En este contexto, el principal desafío de los CEOs no es adoptar tecnología, sino liderar en medio del cambio constante. La primera transformación es cultural. Las organizaciones necesitan recuperar algo que parecía reservado a la infancia: el entusiasmo por aprender. No alcanza con adaptarse; hay que desarrollar una motivación activa por descubrir, probar, equivocarse y volver a intentar. Porque en esta nueva realidad no es que algo cambia: todo está cambiando, todo el tiempo.

Según el Informe de Tendencias de Gartner de 2026, el gasto global en AI alcanzará los 2,52 billones de dólares este año

Sin embargo, uno de los principales obstáculos sigue siendo la resistencia. La AI todavía es percibida, en muchos casos, como una amenaza. Y esa percepción tiene consecuencias concretas: cuando reaccionamos desde el miedo, restringimos en lugar de expandir.

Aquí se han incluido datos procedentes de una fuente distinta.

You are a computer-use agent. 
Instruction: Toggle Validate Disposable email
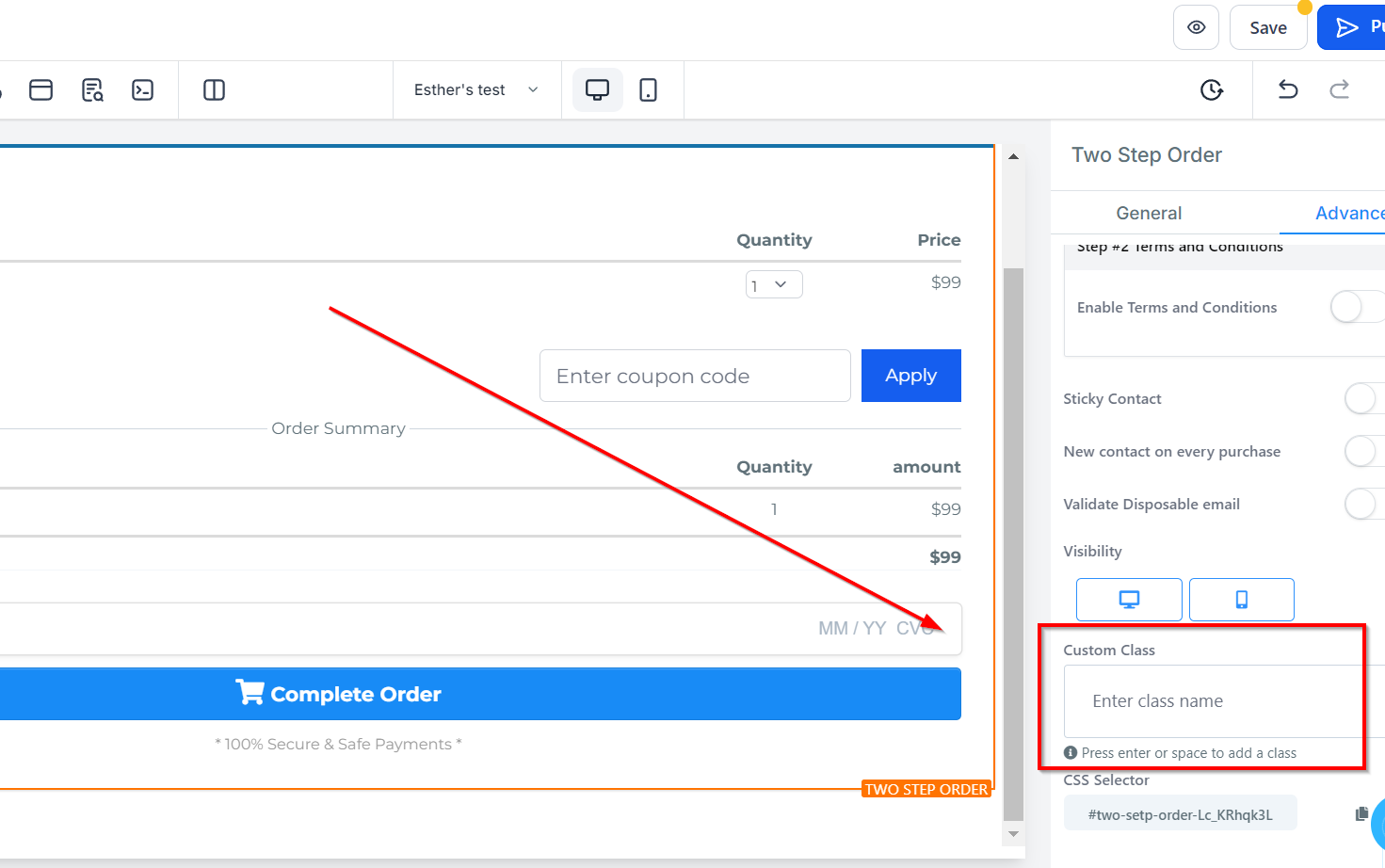[x=1362, y=504]
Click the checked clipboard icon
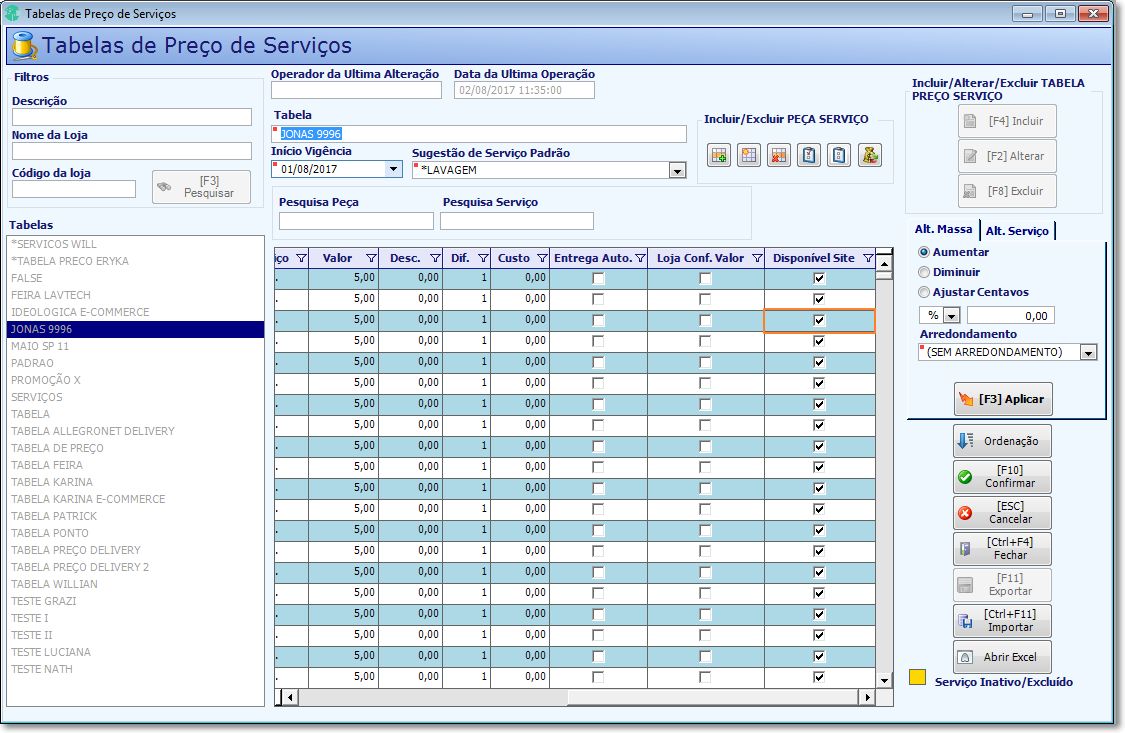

El rol del liderazgo es, entonces, profundamente cultural. Se trata de crear entornos donde la novedad sea vista como una herramienta de potenciación. Donde la conversación gire en torno a cómo la AI puede amplificar lo que somos capaces de hacer. Porque si algo queda claro en esta transición es que el valor diferencial no está en la tecnología en sí misma, sino en el criterio con el que se la utiliza.

Los modelos de inteligencia artificial operan sobre probabilidades. No piensan, no interpretan, no tienen contexto en el sentido humano. Procesan datos, identifican patrones, optimizan decisiones. Y lo hacen a una velocidad y escala inéditas. Hoy es posible desarrollar en meses, y con costos significativamente menores, soluciones que antes demandaban años de trabajo y grandes inversiones.

Pero hay algo que no pueden reemplazar: el juicio humano. La capacidad de entender matices, de leer contextos, de tomar decisiones en escenarios ambiguos, de empatizar. Ese sigue siendo el territorio irremplazable del liderazgo. Y, paradójicamente, es ahí donde la AI vuelve a poner el foco.

Por eso, la discusión debería centrarse en cómo la inteligencia artificial redefine aquello que nos hace valiosos. Para los CEOs que todavía dudan si invertir o no en AI, la respuesta no está en la tecnología. Está en el negocio.

Los modelos de inteligencia artificial operan sobre probabilidades. No piensan, no interpretan, no tienen contexto en el sentido humano

La pregunta correcta no es “¿debería incorporar inteligencia artificial?”, sino “¿cuál es mi problema real?”. A partir de ahí, el camino es claro: entender el desafío, y luego explorar cómo la tecnología puede ayudar a resolverlo.

La AI no es un fin en sí mismo. Es un habilitador. Volver a las bases del negocio, al propósito, al problema que buscamos resolver, al valor que queremos generar. Es, hoy, la estrategia más efectiva para encontrar sentido en medio de la disrupción.

Porque en un mundo donde todo cambia, el verdadero diferencial no será quién adopte más tecnología, sino quién logre integrarla con más inteligencia, criterio y humanidad para mejorar sus resultados de negocio.